Anne Chen: From FCLC Student to Med Student
Every year at Fordham College at Lincoln Center (FCLC), Natural Science majors graduate and apply their knowledge in fields such as biotechnology, research and medicine. Some, like Anne Chen, FCLC ’17, go on to further their education in medical school. The journey down this path can be especially trying on an individual; the prerequisites and application process requires an immense amount of effort. Fordham students like Chen, now a second-year medical student at Stony Brook University School of Medicine on Long Island, persevere.
Chen grew up in a medically under-resourced community, and this environment inspired her goal to help improve healthcare access. Therefore, Chen set her eyes on becoming a doctor when she was an undergrad at Fordham. In particular, spending a summer shadowing health professionals solidified her intention to go into medicine. Chen said, “After shadowing and volunteering some more, I realized that through medicine, I can help improve healthcare disparities whether it be through direct patient care or through advocacy.”
After graduating, some premedical students decide to go straight into medical school, while others apply later and take a year off between undergrad and medical school. Chen followed the latter path. “I took a gap year because I felt that I’ll dedicate the rest of my life to science and medicine, and that I should have at least one year doing something I’ve wanted to do for a long time: teaching,” she said.
During her gap year, Chen worked for an AmeriCorps program called City Year. AmeriCorps is a federally funded service organization, and City Year is one of their community programs that aims to improve math and language arts skills in elementary and middle school students.

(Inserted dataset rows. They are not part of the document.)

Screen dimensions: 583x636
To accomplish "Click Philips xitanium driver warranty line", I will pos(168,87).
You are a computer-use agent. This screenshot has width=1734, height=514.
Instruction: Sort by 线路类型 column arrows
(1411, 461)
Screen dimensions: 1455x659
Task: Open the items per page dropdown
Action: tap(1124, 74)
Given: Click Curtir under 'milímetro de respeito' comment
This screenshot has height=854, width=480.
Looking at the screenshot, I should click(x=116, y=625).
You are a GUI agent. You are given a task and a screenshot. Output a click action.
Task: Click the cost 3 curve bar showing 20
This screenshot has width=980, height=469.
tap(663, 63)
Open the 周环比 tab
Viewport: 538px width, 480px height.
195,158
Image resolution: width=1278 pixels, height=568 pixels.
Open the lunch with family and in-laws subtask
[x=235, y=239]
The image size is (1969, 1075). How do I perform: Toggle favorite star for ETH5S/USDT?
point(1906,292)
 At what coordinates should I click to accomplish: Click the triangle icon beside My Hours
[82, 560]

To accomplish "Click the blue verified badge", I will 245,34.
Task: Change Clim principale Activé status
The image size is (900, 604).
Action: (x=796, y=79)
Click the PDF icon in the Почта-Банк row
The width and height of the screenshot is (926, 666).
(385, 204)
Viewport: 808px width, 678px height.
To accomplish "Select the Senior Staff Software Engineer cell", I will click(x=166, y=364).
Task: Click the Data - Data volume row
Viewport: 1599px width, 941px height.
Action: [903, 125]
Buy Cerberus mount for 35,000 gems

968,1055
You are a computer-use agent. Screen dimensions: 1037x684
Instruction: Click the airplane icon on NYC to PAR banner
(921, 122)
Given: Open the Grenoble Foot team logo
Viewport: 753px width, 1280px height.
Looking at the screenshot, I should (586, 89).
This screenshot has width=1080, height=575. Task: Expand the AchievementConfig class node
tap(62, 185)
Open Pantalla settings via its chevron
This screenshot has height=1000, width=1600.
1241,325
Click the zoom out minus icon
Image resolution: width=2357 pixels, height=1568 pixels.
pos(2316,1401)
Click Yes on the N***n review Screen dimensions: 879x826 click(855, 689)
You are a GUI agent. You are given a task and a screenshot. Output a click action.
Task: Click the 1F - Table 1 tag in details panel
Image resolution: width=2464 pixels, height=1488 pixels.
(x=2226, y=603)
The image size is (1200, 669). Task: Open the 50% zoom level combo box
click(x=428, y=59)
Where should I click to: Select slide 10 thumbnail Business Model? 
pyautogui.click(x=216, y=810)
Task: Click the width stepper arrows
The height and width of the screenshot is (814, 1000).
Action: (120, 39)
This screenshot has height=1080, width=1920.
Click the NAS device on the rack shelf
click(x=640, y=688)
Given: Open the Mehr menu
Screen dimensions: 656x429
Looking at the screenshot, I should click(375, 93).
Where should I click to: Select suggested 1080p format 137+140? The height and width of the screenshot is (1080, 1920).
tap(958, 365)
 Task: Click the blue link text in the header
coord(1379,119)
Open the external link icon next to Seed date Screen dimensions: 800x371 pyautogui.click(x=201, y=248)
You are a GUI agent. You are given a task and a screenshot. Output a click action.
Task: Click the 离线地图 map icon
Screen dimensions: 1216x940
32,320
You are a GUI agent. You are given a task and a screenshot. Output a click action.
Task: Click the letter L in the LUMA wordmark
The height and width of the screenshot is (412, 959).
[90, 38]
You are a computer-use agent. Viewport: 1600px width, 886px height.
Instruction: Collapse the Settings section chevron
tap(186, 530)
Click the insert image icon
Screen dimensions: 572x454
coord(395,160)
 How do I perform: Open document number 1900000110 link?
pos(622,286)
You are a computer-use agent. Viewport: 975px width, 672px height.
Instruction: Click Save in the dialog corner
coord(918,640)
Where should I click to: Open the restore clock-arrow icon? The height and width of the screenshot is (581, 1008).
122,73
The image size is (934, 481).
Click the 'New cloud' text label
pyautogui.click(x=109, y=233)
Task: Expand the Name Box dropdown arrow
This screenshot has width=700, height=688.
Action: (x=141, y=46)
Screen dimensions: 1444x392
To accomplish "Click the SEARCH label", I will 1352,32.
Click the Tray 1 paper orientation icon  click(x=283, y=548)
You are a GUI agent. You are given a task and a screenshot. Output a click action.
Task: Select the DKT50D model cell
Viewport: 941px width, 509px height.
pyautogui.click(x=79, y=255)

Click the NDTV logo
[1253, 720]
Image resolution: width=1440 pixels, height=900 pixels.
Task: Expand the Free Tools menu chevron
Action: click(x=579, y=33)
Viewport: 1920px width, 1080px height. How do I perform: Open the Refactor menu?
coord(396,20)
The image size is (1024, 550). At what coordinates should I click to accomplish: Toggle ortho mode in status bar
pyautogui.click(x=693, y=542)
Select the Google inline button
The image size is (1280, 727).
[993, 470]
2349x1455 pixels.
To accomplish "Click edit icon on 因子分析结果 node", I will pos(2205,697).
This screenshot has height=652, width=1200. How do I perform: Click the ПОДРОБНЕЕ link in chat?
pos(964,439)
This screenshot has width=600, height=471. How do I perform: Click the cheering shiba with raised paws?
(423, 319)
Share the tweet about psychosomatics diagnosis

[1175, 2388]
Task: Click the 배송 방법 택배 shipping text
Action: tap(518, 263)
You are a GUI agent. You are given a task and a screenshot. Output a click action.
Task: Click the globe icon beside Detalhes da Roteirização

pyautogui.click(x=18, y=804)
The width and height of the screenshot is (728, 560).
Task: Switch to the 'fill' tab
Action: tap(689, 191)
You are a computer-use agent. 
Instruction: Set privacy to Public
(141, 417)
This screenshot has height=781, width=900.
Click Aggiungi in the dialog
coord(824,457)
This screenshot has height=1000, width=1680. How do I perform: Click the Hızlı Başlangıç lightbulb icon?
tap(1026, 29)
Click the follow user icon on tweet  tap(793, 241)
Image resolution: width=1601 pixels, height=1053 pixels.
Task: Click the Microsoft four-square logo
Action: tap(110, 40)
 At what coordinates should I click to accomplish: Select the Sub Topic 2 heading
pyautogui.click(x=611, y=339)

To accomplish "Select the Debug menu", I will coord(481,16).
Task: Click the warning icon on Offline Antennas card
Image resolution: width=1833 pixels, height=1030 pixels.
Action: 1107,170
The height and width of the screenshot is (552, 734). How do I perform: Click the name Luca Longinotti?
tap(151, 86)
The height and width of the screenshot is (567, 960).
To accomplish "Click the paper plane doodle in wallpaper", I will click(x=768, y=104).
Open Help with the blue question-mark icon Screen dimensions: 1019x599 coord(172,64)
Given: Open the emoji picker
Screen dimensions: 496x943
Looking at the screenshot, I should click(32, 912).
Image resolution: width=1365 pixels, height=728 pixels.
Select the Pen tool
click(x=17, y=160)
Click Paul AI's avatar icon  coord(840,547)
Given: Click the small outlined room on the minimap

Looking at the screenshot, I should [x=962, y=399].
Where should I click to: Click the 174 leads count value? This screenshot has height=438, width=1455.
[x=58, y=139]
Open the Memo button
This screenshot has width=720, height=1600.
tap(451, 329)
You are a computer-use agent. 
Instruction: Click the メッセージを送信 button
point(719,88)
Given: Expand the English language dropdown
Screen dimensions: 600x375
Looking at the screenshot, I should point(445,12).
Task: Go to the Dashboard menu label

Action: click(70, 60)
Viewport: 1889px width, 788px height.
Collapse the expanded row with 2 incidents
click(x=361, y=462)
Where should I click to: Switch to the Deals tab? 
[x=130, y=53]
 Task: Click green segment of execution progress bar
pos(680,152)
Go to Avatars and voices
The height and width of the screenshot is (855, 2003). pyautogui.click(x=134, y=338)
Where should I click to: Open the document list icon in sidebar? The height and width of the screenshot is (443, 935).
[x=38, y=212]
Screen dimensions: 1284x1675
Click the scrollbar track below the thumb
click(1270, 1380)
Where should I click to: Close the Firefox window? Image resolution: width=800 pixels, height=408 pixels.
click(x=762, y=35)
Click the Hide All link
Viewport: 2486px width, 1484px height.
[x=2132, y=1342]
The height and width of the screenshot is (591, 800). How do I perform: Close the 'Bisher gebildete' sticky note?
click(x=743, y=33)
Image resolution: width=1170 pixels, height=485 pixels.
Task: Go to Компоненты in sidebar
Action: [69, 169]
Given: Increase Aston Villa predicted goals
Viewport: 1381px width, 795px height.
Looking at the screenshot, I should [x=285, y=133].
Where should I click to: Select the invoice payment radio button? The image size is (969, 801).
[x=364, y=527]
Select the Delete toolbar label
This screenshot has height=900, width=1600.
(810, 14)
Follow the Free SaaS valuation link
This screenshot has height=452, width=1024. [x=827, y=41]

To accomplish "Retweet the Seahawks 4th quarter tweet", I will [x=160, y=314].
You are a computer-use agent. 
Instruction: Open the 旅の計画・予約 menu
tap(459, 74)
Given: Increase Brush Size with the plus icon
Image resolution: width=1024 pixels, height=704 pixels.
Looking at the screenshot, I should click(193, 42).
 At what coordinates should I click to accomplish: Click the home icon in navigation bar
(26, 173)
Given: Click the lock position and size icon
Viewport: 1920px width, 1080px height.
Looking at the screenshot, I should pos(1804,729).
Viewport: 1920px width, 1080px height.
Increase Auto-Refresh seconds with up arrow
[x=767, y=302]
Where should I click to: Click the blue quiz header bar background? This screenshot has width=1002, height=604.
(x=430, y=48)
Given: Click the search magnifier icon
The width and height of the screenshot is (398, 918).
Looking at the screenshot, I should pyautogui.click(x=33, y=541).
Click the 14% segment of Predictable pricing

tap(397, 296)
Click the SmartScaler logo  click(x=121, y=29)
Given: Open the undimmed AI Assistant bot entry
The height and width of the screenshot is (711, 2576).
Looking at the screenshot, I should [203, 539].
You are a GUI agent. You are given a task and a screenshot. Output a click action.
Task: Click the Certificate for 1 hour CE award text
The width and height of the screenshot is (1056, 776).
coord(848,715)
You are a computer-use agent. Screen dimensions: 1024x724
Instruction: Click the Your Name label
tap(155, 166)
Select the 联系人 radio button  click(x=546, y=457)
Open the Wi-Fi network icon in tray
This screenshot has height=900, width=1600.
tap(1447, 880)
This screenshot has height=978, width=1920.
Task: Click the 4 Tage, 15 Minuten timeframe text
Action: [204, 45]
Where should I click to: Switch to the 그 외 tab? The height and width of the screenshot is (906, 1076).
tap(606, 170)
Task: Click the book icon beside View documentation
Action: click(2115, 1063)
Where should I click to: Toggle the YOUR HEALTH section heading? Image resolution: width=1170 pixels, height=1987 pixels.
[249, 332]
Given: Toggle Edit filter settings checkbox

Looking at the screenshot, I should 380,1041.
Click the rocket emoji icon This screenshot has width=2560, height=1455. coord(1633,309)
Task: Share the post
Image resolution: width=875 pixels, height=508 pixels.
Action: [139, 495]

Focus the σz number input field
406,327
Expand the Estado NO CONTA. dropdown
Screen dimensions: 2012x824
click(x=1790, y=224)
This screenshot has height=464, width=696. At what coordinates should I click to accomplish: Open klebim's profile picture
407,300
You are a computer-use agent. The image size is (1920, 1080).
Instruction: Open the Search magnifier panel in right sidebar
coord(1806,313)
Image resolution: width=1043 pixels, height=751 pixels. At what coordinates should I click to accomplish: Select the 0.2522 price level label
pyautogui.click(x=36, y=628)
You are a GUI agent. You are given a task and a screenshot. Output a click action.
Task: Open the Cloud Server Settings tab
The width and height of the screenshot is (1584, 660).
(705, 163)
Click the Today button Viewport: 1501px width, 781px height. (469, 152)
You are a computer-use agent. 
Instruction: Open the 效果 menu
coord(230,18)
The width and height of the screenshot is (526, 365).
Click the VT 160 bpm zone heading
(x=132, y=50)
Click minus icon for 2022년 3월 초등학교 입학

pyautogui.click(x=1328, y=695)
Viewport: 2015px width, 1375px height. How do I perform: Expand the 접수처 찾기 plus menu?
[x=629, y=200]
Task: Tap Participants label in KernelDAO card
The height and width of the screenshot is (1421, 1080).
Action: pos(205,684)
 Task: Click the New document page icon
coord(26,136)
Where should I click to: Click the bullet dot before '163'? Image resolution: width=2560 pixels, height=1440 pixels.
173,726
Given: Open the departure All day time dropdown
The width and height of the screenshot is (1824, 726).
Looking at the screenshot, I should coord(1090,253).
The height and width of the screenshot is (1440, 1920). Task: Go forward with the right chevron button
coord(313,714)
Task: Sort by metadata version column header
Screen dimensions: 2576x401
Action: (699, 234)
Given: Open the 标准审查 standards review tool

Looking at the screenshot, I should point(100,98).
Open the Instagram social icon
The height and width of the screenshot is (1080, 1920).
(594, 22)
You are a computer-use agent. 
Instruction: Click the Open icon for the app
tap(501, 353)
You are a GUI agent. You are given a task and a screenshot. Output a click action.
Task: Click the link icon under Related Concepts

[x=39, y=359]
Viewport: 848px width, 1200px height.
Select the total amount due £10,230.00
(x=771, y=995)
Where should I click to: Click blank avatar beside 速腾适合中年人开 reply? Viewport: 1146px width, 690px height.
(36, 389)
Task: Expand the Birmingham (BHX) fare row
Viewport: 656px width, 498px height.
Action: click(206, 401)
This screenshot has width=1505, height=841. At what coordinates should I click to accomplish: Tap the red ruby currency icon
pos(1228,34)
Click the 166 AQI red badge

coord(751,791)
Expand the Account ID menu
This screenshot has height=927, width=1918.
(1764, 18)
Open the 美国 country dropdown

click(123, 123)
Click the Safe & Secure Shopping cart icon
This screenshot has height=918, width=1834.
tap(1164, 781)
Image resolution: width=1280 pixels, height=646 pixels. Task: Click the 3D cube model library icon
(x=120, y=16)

Medical students often compare learning in their classes to drinking water from a fire hydrant. Chen agrees — “It feels like the amount of material that was covered in a semester’s worth at undergrad is the amount of material we cover in two weeks at medical school, so time management is really key.”
When she began medical school, the rigor of it all gave Chen a case of imposter syndrome, the feeling of doubt towards one’s accomplishments. Chen said, “I think part of that was due to the toxic culture that pre-med life created.” In particular, she cited the constant pressure of needing to achieve the highest grades as central to toxic pre-med culture.
Chen has since shed her imposter syndrome now that she is beginning her second year at medical school. “Where I am today, I can truly say: it’s okay if you don’t get a perfect grade in a class,” she said. “Just do your best and learn what you can, and if you have the passion and dedication, you will make it to medical school.” Grades and test scores are just two factors out of many that medical schools use to consider applicants.
Other admission factors include clinical experience, leadership roles, research experience and community service. Another negative facet of pre-med culture can be the pressure to insert oneself into research roles or hospital volunteer roles to satisfy admissions committees. Chen disagrees with this common pre-med sentiment. “You don’t need that 4.0 or all those ‘checkbox’ requirements. Just do things that you are passionate about, and things will work out at the end of the day.”
Chen’s remarks about medical school admissions show that Fordham pre-med students should not give in to the pressures to mold their applications around becoming the stereotypical successful pre-med student. Rather, pre-meds should focus on checking the required boxes to gain admission, like gaining some clinical experience, registering for the proper science classes and taking the Medical School Admissions Test. Beyond these requirements, pre-med students should follow their passions and chase the experiences that follow.